> [TRY IT]: Could you print every record exactly as it stands?

Collected data entries
=== Begin Enclosure ===
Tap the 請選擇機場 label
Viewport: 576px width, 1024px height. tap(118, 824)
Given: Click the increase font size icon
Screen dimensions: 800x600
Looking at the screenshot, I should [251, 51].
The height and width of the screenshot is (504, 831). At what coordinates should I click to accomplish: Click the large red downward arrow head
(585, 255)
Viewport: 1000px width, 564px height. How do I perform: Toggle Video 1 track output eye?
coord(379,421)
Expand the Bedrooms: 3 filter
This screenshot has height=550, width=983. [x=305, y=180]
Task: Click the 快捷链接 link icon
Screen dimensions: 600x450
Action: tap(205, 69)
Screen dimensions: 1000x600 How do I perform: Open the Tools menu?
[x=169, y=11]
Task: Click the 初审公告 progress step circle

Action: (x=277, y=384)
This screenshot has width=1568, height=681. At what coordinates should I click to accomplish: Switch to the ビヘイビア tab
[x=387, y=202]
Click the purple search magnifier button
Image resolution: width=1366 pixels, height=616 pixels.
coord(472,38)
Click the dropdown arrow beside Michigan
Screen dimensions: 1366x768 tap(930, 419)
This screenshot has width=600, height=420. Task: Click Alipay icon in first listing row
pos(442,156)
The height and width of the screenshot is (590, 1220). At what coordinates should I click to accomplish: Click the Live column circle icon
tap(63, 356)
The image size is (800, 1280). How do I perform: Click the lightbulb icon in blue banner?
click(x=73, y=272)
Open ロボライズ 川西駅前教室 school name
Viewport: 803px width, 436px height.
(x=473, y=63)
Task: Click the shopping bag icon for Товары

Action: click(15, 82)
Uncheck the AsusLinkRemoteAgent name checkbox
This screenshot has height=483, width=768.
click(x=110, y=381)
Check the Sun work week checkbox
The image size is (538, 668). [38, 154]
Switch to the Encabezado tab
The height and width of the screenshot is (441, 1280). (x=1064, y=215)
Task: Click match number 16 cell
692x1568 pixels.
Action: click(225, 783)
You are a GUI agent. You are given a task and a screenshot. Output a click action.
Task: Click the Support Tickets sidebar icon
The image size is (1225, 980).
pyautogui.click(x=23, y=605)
=== End Enclosure ===
> [RESULT]:
Tap the 請選擇機場 label
Viewport: 576px width, 1024px height. tap(118, 824)
Given: Click the increase font size icon
Screen dimensions: 800x600
Looking at the screenshot, I should [251, 51].
The height and width of the screenshot is (504, 831). At what coordinates should I click to accomplish: Click the large red downward arrow head
(585, 255)
Viewport: 1000px width, 564px height. How do I perform: Toggle Video 1 track output eye?
coord(379,421)
Expand the Bedrooms: 3 filter
This screenshot has height=550, width=983. [x=305, y=180]
Task: Click the 快捷链接 link icon
Screen dimensions: 600x450
Action: tap(205, 69)
Screen dimensions: 1000x600 How do I perform: Open the Tools menu?
[x=169, y=11]
Task: Click the 初审公告 progress step circle

Action: (x=277, y=384)
This screenshot has width=1568, height=681. At what coordinates should I click to accomplish: Switch to the ビヘイビア tab
[x=387, y=202]
Click the purple search magnifier button
Image resolution: width=1366 pixels, height=616 pixels.
coord(472,38)
Click the dropdown arrow beside Michigan
Screen dimensions: 1366x768 tap(930, 419)
This screenshot has width=600, height=420. Task: Click Alipay icon in first listing row
pos(442,156)
The height and width of the screenshot is (590, 1220). At what coordinates should I click to accomplish: Click the Live column circle icon
tap(63, 356)
The image size is (800, 1280). How do I perform: Click the lightbulb icon in blue banner?
click(x=73, y=272)
Open ロボライズ 川西駅前教室 school name
Viewport: 803px width, 436px height.
(x=473, y=63)
Task: Click the shopping bag icon for Товары

Action: click(15, 82)
Uncheck the AsusLinkRemoteAgent name checkbox
This screenshot has height=483, width=768.
click(x=110, y=381)
Check the Sun work week checkbox
The image size is (538, 668). [38, 154]
Switch to the Encabezado tab
The height and width of the screenshot is (441, 1280). (x=1064, y=215)
Task: Click match number 16 cell
692x1568 pixels.
Action: click(225, 783)
You are a GUI agent. You are given a task and a screenshot. Output a click action.
Task: Click the Support Tickets sidebar icon
The image size is (1225, 980).
pyautogui.click(x=23, y=605)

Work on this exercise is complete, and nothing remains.